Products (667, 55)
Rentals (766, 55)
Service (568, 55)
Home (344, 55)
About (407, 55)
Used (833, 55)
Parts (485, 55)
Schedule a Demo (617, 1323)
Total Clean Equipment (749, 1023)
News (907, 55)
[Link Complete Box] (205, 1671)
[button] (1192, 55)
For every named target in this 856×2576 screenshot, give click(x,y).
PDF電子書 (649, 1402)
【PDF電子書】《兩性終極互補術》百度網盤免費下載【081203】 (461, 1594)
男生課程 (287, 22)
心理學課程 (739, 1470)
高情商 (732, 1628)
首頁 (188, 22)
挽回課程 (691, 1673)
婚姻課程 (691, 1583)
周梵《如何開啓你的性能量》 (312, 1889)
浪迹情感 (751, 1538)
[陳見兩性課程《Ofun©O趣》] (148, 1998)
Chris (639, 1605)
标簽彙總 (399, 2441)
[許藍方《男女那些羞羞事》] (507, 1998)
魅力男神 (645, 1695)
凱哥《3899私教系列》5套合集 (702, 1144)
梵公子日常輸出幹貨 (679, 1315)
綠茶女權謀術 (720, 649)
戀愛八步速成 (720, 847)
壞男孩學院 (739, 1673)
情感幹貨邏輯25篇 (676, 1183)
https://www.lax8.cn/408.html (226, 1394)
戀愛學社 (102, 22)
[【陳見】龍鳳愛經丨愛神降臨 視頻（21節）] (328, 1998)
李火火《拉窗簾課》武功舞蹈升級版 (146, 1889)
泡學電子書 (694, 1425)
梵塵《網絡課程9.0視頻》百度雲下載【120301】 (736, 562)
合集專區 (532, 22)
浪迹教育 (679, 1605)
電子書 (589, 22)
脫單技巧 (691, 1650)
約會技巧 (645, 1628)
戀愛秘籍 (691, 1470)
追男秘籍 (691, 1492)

***

• _WHAT THIS TASK INVOLVES_
Output the listing exactly.

• _EXERCISE OUTPUT_
Products (667, 55)
Rentals (766, 55)
Service (568, 55)
Home (344, 55)
About (407, 55)
Used (833, 55)
Parts (485, 55)
Schedule a Demo (617, 1323)
Total Clean Equipment (749, 1023)
News (907, 55)
[Link Complete Box] (205, 1671)
[button] (1192, 55)
For every named target in this 856×2576 screenshot, give click(x,y).
PDF電子書 (649, 1402)
【PDF電子書】《兩性終極互補術》百度網盤免費下載【081203】 (461, 1594)
男生課程 (287, 22)
心理學課程 (739, 1470)
高情商 (732, 1628)
首頁 (188, 22)
挽回課程 (691, 1673)
婚姻課程 (691, 1583)
周梵《如何開啓你的性能量》 (312, 1889)
浪迹情感 (751, 1538)
[陳見兩性課程《Ofun©O趣》] (148, 1998)
Chris (639, 1605)
标簽彙總 (399, 2441)
[許藍方《男女那些羞羞事》] (507, 1998)
魅力男神 (645, 1695)
凱哥《3899私教系列》5套合集 (702, 1144)
梵公子日常輸出幹貨 (679, 1315)
綠茶女權謀術 (720, 649)
戀愛八步速成 (720, 847)
壞男孩學院 (739, 1673)
情感幹貨邏輯25篇 (676, 1183)
https://www.lax8.cn/408.html (226, 1394)
戀愛學社 (102, 22)
[【陳見】龍鳳愛經丨愛神降臨 視頻（21節）] (328, 1998)
李火火《拉窗簾課》武功舞蹈升級版 (146, 1889)
泡學電子書 (694, 1425)
梵塵《網絡課程9.0視頻》百度雲下載【120301】 (736, 562)
合集專區 (532, 22)
浪迹教育 (679, 1605)
電子書 (589, 22)
脫單技巧 (691, 1650)
約會技巧 (645, 1628)
戀愛秘籍 (691, 1470)
追男秘籍 (691, 1492)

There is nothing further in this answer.